The most important advantage of the proposed protocol is that Alice and Bob can simultaneously teleport an n-qubit state in the form of (1) and (2) to each other. In the best approach previously proposed [40], the users can transmit only two-qubit states while in the proposed protocol in this paper, the users can teleport as many qubits as they desire through the bidirectional quantum teleportation.

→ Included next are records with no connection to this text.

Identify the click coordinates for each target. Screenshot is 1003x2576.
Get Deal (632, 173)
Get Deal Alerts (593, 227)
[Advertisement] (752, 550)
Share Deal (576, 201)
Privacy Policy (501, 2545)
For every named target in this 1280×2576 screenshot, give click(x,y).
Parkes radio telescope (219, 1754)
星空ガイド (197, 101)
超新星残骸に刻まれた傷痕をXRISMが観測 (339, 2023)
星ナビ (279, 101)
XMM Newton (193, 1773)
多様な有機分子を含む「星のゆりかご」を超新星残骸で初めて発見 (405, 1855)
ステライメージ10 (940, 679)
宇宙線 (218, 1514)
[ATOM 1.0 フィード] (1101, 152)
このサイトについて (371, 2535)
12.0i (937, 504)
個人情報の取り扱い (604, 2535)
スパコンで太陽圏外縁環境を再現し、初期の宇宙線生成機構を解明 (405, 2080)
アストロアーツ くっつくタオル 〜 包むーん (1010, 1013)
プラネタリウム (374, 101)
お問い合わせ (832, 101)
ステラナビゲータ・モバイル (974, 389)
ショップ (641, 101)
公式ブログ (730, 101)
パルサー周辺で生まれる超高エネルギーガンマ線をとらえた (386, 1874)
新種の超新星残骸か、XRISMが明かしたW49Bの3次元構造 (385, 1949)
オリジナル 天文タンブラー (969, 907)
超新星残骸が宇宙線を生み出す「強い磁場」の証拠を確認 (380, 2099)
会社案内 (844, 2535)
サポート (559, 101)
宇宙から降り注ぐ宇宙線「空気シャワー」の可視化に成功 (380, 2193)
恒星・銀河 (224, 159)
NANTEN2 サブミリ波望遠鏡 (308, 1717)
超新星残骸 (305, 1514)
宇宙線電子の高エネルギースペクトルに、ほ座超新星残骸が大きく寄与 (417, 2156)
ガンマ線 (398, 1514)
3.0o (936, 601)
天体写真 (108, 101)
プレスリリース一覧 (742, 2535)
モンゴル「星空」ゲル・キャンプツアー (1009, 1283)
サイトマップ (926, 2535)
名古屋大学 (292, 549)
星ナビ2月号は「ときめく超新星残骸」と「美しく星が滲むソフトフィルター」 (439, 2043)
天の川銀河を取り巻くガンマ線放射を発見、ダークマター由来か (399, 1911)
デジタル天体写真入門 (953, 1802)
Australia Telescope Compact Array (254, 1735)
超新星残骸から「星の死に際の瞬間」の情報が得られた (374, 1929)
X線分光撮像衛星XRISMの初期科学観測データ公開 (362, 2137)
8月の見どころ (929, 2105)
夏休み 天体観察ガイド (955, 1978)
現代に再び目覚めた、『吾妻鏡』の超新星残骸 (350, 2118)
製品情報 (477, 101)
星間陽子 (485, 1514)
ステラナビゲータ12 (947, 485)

Consider m _u the number of transmitted qubits, q _k the number of used qubits in the channel and b _k the number of transmitted bits, the efficiency is calculated as the following relation:

$$ {\eta} =\frac{m_{u}} {q_{k} +b_{k}} . $$

(10)

By setting the values of these parameters, we will have:

$$ m_{u} =2n,q_{\mathrm{k}} =2n+2, b_{\mathrm{k}} =16,\eta =\frac{m_{\mathrm{u}}} {q_{\mathrm{k}} +b_{\mathrm{k}}} =\frac{2n}{2n+18}, $$

(11)

which implies that by increasing the value of n, the efficiency of this protocol gets closer to one.

4 Conclusions

The advantage of this protocol is that users can simultaneously teleport an n-qubit state to each other. In the best case of previous protocols the users can only teleport a two-qubit state simultaneously. In this protocol, only single-qubit measurements are required so it is more simple and feasible in experiment. As a future work, this protocol can be extended to transmitting an arbitrary n-qubit state. Further, the effects of the amplitude-damping noise and the phase-damping noise for BQT process could be investigated. The other direction for a future work is to include a third party as a controller in the protocol, where without controller’s cooperation Alice and Bob cannot recover the teleported quantum states.